→ **WORK TO BE COMPLETED**: Copy the data below, starting with the line with "Viewport: 1200px width, 626px height." and going on through the line with "tap(409, 196)". Leave the requests unchanged, and scale every coordinate in the answers by 0.25, rounding to whole numbers with halves rounded up.

Element and text position data:
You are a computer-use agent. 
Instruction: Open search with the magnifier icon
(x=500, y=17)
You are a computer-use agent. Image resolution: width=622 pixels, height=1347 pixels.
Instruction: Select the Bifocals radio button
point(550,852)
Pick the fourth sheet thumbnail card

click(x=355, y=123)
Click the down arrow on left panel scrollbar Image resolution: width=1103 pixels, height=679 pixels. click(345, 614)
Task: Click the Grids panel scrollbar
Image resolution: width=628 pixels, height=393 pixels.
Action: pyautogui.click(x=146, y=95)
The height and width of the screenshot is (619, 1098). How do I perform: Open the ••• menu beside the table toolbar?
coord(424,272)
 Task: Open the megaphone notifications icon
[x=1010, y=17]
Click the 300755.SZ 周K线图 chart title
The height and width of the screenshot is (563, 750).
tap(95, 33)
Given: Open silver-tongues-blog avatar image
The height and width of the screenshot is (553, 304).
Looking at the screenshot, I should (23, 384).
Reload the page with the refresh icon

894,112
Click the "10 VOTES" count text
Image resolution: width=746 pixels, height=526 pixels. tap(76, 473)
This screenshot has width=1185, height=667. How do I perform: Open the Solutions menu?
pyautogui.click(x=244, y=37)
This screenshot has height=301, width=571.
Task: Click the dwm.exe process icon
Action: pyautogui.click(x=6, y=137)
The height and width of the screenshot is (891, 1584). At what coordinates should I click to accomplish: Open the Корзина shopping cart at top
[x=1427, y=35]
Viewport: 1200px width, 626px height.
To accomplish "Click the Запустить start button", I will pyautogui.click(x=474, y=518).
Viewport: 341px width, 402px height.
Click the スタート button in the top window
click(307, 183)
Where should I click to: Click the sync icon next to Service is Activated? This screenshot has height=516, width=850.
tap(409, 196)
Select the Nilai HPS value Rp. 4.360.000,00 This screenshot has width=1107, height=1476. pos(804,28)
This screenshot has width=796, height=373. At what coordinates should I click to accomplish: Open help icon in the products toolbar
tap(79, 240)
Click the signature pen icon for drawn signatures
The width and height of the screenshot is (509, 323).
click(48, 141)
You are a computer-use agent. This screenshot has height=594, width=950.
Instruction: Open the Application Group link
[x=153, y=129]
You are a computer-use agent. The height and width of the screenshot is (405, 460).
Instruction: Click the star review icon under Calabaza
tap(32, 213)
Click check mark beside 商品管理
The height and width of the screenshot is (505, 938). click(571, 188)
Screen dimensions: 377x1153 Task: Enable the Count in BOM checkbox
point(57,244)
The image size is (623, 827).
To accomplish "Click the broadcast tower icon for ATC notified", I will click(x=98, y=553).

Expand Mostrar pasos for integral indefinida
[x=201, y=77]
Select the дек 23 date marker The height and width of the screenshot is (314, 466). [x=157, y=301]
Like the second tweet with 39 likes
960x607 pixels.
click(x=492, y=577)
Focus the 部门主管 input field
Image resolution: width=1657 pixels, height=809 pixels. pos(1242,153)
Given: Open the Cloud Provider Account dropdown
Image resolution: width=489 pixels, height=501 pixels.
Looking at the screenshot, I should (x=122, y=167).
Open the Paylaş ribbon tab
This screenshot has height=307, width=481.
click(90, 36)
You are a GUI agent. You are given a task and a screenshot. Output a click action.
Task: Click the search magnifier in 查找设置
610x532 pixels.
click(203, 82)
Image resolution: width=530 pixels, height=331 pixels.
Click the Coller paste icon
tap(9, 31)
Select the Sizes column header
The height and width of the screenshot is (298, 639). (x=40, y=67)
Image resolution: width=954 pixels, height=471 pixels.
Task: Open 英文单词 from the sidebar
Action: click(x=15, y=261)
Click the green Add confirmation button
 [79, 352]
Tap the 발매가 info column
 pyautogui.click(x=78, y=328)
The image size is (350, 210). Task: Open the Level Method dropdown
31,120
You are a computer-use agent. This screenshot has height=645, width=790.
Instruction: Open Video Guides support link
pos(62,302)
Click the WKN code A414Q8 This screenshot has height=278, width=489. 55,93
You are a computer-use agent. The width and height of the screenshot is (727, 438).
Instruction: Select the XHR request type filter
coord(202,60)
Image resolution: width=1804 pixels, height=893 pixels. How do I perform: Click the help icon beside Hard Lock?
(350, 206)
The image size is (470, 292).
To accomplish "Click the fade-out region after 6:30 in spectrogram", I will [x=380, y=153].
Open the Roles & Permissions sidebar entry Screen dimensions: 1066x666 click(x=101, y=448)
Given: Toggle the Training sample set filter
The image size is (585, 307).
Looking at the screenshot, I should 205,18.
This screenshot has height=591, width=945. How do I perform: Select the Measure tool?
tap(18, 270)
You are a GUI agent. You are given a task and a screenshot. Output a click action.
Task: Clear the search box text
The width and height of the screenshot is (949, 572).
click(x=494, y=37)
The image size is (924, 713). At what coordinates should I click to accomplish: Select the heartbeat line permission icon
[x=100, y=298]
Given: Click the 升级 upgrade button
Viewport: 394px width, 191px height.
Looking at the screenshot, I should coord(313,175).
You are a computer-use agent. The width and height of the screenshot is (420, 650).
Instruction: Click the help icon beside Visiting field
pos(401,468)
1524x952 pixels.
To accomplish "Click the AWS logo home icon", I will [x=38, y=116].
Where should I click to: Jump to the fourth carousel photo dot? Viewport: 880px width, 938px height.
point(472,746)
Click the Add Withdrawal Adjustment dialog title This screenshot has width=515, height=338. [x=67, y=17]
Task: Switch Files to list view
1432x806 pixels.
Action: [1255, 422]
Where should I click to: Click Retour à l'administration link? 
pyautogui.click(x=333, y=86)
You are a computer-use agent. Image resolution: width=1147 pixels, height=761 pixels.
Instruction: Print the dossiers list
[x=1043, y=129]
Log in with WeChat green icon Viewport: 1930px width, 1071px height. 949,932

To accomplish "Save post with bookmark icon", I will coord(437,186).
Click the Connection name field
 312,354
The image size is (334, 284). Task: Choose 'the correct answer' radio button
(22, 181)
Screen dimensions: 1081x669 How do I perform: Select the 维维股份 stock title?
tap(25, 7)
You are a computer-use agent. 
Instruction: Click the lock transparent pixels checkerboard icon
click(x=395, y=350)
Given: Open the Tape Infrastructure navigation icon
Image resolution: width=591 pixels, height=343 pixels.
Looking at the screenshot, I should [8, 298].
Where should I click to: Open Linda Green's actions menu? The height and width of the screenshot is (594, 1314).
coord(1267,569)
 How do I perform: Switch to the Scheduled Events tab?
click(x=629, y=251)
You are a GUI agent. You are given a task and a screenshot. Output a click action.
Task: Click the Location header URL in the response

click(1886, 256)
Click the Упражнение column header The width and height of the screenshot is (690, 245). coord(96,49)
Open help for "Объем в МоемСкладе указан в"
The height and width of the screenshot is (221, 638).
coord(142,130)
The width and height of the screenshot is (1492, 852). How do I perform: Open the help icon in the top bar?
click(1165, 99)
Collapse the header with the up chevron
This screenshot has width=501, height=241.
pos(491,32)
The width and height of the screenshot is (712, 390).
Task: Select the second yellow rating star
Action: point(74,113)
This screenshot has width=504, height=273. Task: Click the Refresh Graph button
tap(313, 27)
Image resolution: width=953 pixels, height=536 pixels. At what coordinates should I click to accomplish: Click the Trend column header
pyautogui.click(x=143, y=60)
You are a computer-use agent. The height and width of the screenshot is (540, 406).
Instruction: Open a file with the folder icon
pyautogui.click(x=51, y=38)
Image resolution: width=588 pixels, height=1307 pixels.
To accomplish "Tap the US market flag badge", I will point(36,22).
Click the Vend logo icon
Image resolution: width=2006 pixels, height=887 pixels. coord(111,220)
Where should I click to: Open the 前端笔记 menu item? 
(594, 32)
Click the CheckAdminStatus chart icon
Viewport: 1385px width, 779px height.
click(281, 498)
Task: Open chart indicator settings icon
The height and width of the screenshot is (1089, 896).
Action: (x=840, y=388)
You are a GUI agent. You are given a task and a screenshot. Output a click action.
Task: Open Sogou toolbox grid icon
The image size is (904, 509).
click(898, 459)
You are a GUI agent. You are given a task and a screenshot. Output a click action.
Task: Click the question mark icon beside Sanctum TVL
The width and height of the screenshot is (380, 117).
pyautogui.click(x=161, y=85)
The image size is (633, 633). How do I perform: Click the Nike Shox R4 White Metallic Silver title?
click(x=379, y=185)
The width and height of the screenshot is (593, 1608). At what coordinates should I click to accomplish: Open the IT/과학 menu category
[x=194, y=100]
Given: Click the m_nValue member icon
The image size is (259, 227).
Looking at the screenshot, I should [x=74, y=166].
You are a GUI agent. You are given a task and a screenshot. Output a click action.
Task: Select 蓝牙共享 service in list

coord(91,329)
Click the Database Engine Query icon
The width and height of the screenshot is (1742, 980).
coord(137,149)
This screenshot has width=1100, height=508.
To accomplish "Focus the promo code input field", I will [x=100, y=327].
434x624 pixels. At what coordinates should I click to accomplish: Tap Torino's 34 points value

→ **TASK OUTPUT**:
Viewport: 1200px width, 626px height.
To accomplish "Click the Запустить start button", I will pyautogui.click(x=119, y=130).
Viewport: 341px width, 402px height.
Click the スタート button in the top window
click(77, 46)
Where should I click to: Click the sync icon next to Service is Activated? This screenshot has height=516, width=850.
tap(102, 49)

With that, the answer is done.